Although the heart is conceptually a simple organ (basically a muscle that functions as a pump), it embodies complex subtleties that defy straightforward emulation using synthetic materials and power supplies. The obvious benefit is to lower the demand for heart transplants, which (as it is for all organs) always greatly exceeds supply.
Early attempts prior to Robert Jarvik with his Jarvik-7 were disappointing; hosts died within hours or days and/or suffered massive foreign-body rejection problems. Jarvik's human designs were more impressive but his patients succumbed as well, his first Jarvik-7 patient 61-year-old retired dentist Barney Clark survived for 112 days after it was implanted at the University of Utah on December 2, 1982. Another problem is that an artificial heart requires an external power supply such as a battery pack worn on the patient's waist; no design so far has been able to use the body's own natural biological energy.
On July 2, 2001, Robert Tools received the first completely self-contained artificial heart transplant at Jewish Hospital in Louisville, Kentucky. It is called the AbioCor Implantable Replacement Heart. Tom Christerson survived for 17 months after his artificial heart transplant, the current record.

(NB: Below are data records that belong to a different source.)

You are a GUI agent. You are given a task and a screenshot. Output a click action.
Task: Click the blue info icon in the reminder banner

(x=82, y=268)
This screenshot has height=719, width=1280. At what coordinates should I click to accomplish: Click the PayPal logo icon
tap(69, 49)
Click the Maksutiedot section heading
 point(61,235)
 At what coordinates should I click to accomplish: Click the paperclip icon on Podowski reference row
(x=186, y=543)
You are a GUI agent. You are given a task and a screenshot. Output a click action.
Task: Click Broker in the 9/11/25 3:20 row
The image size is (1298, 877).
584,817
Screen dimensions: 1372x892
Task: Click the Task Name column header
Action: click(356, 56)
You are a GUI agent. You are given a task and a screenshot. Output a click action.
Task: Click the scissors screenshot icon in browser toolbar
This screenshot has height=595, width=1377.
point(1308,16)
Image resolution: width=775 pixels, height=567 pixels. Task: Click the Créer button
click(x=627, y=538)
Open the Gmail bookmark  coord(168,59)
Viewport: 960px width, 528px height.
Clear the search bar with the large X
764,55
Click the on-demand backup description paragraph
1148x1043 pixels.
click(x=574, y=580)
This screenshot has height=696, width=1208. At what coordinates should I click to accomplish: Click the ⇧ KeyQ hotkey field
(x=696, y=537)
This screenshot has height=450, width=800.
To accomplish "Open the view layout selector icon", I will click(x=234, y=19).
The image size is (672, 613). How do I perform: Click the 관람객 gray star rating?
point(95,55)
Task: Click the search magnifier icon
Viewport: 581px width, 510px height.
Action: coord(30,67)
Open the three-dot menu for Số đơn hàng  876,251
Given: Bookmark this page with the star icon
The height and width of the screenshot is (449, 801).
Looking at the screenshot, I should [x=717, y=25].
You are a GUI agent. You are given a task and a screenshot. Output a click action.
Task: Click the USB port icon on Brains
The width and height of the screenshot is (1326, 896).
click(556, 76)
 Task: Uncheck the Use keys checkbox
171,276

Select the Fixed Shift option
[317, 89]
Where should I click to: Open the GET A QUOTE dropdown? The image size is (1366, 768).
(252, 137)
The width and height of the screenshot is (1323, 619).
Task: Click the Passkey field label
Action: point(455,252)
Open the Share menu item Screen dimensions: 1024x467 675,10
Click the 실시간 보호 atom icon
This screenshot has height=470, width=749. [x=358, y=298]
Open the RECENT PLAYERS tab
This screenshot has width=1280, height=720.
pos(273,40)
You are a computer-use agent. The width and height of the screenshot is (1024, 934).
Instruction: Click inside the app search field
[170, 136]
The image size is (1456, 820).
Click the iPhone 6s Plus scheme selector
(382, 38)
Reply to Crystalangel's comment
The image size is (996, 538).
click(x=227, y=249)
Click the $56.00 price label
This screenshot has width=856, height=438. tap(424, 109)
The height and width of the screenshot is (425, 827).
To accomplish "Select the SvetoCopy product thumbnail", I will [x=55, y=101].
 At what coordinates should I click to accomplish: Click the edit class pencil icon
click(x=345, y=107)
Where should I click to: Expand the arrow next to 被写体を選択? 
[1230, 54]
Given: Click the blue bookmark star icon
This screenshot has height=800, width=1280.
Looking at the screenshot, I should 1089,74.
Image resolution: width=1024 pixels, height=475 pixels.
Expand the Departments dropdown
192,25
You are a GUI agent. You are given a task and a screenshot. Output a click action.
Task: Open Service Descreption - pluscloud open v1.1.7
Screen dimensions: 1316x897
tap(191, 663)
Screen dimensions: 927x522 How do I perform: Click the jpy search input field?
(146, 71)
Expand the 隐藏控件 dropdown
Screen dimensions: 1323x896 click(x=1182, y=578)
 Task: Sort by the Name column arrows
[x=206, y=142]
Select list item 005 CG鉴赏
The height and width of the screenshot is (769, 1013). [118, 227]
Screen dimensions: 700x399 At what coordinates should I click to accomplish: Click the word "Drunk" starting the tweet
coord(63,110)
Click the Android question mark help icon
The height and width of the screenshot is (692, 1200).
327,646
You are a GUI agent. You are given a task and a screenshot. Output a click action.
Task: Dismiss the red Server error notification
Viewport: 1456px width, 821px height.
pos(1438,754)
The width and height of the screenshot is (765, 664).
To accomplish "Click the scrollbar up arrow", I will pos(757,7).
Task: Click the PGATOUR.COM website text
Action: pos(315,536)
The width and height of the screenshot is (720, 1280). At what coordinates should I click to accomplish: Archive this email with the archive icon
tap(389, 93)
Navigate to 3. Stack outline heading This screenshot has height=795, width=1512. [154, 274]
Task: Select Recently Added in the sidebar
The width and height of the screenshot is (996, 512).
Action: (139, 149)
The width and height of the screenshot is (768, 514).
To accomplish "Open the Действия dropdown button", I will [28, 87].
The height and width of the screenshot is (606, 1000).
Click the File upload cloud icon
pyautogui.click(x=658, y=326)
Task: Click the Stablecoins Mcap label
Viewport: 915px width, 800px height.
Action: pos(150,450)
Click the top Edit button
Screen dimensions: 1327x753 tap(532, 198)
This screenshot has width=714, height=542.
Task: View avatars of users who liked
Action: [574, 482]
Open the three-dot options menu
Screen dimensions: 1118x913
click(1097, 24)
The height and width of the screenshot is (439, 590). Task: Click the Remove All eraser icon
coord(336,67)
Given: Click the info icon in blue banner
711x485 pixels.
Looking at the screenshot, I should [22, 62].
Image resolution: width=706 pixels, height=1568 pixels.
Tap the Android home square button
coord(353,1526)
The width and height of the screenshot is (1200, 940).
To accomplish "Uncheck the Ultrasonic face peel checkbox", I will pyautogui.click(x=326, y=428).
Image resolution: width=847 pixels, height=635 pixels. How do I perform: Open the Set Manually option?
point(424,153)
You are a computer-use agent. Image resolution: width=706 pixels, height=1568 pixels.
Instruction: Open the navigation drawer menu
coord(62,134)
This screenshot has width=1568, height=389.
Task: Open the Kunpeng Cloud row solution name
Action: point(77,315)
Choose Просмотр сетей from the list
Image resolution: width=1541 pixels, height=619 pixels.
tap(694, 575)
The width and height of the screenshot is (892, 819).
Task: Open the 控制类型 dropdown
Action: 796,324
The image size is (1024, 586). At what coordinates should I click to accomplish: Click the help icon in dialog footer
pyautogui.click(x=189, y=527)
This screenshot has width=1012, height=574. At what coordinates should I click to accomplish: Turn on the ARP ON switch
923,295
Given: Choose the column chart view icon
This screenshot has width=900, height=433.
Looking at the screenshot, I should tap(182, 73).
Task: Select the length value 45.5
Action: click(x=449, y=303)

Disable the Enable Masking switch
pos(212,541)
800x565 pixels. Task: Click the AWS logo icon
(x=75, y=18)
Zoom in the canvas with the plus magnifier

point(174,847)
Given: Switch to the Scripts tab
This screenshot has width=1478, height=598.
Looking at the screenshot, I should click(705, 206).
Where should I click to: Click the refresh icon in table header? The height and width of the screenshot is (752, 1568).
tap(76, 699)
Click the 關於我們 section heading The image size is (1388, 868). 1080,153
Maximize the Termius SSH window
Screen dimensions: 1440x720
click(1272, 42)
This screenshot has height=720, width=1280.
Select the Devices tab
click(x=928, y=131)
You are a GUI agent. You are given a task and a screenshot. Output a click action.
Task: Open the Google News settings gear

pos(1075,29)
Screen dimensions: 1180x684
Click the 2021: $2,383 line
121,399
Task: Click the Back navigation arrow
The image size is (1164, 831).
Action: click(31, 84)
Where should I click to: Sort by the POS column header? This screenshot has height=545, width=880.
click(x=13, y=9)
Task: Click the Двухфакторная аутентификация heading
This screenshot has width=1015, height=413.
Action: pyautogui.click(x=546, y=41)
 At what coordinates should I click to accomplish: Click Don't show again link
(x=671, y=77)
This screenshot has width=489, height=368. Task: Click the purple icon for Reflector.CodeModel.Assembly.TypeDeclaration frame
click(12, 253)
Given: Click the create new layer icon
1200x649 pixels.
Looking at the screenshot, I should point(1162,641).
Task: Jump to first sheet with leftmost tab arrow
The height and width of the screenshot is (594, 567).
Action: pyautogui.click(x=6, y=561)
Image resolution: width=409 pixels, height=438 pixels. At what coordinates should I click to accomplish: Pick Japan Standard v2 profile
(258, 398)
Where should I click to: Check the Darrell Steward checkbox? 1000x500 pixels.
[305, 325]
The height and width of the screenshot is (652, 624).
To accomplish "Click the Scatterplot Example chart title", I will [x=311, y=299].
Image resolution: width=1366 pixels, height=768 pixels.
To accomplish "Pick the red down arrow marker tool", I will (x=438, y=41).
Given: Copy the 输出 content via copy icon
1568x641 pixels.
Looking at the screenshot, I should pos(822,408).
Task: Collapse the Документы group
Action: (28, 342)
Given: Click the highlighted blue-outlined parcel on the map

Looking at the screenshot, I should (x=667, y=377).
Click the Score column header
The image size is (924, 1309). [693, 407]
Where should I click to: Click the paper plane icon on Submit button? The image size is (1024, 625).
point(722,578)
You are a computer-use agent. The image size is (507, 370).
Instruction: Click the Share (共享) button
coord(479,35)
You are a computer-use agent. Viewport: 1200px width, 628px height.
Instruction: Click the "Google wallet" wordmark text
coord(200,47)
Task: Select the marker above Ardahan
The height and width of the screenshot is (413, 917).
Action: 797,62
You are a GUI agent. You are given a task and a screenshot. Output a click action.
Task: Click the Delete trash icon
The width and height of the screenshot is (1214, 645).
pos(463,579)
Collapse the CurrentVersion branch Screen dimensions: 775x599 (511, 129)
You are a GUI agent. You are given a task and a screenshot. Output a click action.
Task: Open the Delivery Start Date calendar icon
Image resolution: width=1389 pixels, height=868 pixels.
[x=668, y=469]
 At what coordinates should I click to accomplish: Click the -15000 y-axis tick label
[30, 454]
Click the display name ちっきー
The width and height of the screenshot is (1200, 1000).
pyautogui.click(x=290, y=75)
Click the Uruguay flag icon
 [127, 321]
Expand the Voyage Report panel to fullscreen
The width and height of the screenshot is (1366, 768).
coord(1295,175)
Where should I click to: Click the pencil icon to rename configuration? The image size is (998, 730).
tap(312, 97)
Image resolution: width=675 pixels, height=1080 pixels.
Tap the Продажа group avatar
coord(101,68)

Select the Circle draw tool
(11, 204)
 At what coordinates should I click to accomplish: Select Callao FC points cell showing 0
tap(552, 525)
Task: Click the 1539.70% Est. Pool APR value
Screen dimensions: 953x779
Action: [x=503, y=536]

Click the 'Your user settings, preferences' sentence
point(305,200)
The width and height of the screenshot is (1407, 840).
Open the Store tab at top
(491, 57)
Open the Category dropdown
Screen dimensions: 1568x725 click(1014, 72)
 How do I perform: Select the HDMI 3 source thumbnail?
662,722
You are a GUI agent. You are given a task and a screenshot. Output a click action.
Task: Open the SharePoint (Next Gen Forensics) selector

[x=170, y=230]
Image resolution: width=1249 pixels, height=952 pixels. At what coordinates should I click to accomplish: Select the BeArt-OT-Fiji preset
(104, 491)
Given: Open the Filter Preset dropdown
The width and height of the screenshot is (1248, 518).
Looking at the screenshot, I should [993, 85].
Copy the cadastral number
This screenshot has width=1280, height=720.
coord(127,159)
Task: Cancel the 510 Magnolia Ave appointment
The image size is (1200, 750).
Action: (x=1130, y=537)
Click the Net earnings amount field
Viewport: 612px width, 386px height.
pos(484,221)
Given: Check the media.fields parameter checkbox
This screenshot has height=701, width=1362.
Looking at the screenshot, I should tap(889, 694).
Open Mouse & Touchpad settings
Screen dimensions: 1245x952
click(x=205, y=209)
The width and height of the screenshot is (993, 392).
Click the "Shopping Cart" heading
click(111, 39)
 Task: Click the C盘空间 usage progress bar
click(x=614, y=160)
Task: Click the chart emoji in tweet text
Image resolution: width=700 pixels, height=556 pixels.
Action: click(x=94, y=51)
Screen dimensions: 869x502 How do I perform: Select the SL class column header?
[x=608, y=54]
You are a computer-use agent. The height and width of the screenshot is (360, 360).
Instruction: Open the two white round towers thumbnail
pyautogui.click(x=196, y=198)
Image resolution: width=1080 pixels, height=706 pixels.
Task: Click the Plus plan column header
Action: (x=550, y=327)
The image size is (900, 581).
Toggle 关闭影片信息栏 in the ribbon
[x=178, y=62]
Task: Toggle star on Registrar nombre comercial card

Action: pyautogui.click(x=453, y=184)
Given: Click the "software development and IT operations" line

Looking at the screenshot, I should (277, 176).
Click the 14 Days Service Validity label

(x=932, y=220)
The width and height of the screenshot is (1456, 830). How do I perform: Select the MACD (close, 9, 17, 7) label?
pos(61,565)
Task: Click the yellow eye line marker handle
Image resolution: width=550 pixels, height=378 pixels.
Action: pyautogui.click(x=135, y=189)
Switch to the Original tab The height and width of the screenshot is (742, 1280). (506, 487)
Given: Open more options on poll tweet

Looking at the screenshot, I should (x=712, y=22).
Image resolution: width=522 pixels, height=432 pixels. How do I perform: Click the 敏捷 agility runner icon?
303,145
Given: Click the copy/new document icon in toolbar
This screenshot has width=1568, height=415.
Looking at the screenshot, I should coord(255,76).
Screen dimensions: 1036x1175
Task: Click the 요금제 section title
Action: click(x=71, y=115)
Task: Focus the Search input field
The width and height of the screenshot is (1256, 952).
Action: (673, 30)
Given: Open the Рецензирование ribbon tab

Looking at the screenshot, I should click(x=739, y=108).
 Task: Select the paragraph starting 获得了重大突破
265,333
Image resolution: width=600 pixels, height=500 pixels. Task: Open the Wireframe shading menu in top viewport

FDA approved artificial hearts
CardioWest temporary Total Artificial Heart
The CardioWest temporary Total Artificial Heart (TAH-t) (SynCardia Systems, Inc.) is the first and only FDA-approved Total Artificial Heart. It received FDA approval on Oct. 15, 2004, following a 10-year pivotal clinical study.
AbioCor Replacement Heart
The AbioCor Replacement Heart (Abiomed) received FDA approval under a Humanitarian Device Exemption (HDE) on Sept. 5, 2006. The AbioCor is approved for use in severe biventricular end stage heart disease patients who are not eligible for heart transplant and have no other viable treatment options.